What role did views play in determining the fate of slavery?

In 1804, Jean-Jacques Dessalines, African-born former slave and military leader of the uprising of slaves in the French colony of Saint Domingue, proclaimed a declaration of independence. He, and those fighting alongside him, rejected Emperor Napoleon’s attempt to reintroduce slavery, and attested that ‘we have dared to be free’. 28 years before this proclamation, in what was then the ‘United Colonies’ of America, Virginian Thomas Jefferson also penned a declaration of independence. Like Dessalines, Jefferson asserted his commitment to freedom in the face of an oppressive power. He argued that he and his countryman had an innate right to ‘life, liberty, and the pursuit of happiness’, which justified their overthrow of the British King George III, a man ‘unfit to be the ruler of a free people’. Interestingly, Jefferson also made the same argument as Dessalines – that slavery was oppositional to inherent freedom, a, ‘a cruel war against human nature itself, violating its most sacred rights of life and liberty’. Thus both Dessalines and Jefferson led a revolution in the name of freedom, and, crucially, recognised that slavery was oppositional to true liberty. Yet, despite these similarities, there are clear distinctions between the historical trajectory of slavery in the two territories these authors resided in. Saint Domingue followed through with its promises wholesale; slavery was absolutely outlawed in the newly created nation of Haiti by 1805. The United States, on the other hand, had a more torturous and complicated history of putting abolitionist rhetoric into action. Whilst action was taken in Northern states towards abolition, by the early years of the 19th century, the United States, bold proclaimers of liberty, paradoxically defended slavery on a national level. Slavery wouldn’t be outlawed nationally until much later, as per the 13th Constitutional Amendment of 1865.

Data shown:

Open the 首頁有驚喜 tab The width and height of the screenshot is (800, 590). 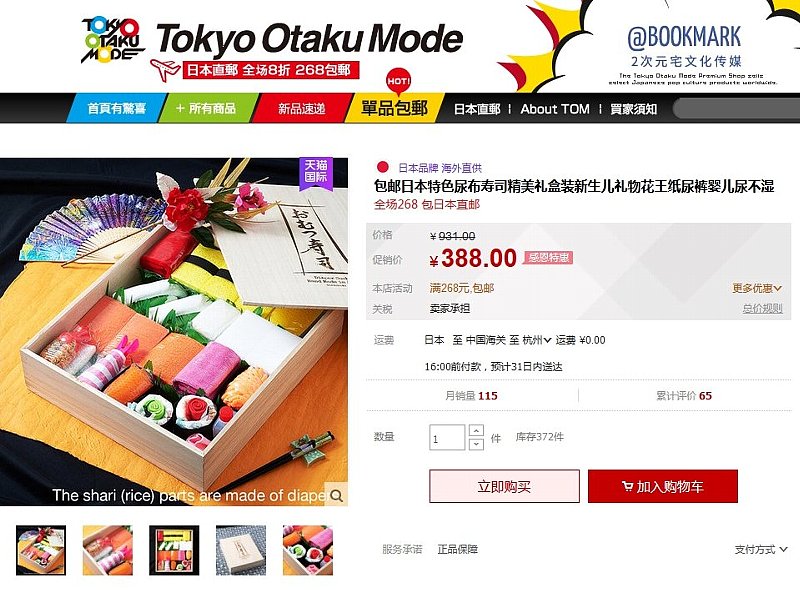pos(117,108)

...

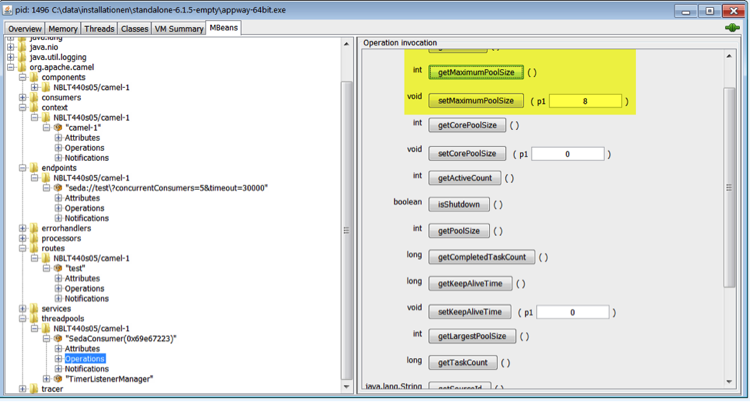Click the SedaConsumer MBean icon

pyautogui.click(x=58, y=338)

...

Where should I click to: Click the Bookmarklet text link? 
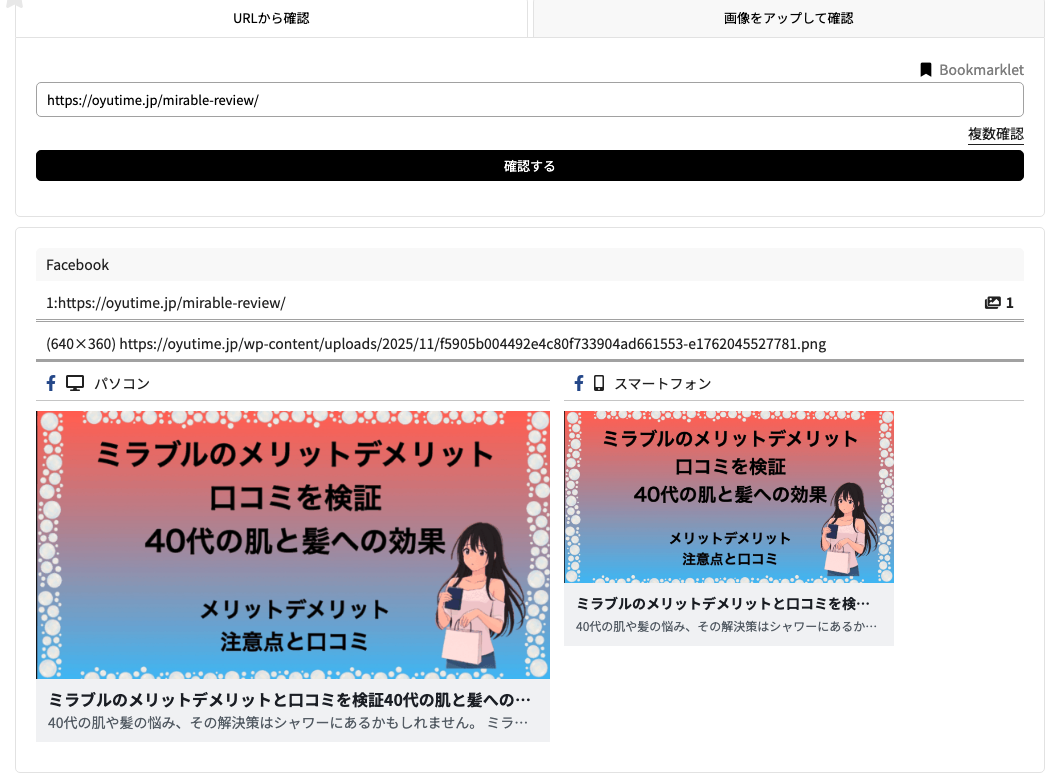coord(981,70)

Task to complete: In the text on slavery and the two declarations, by what year was slavery outlawed in Haiti? Please answer from the text on slavery and the two declarations alone, not the listing.

Answer to this problem: By 1805.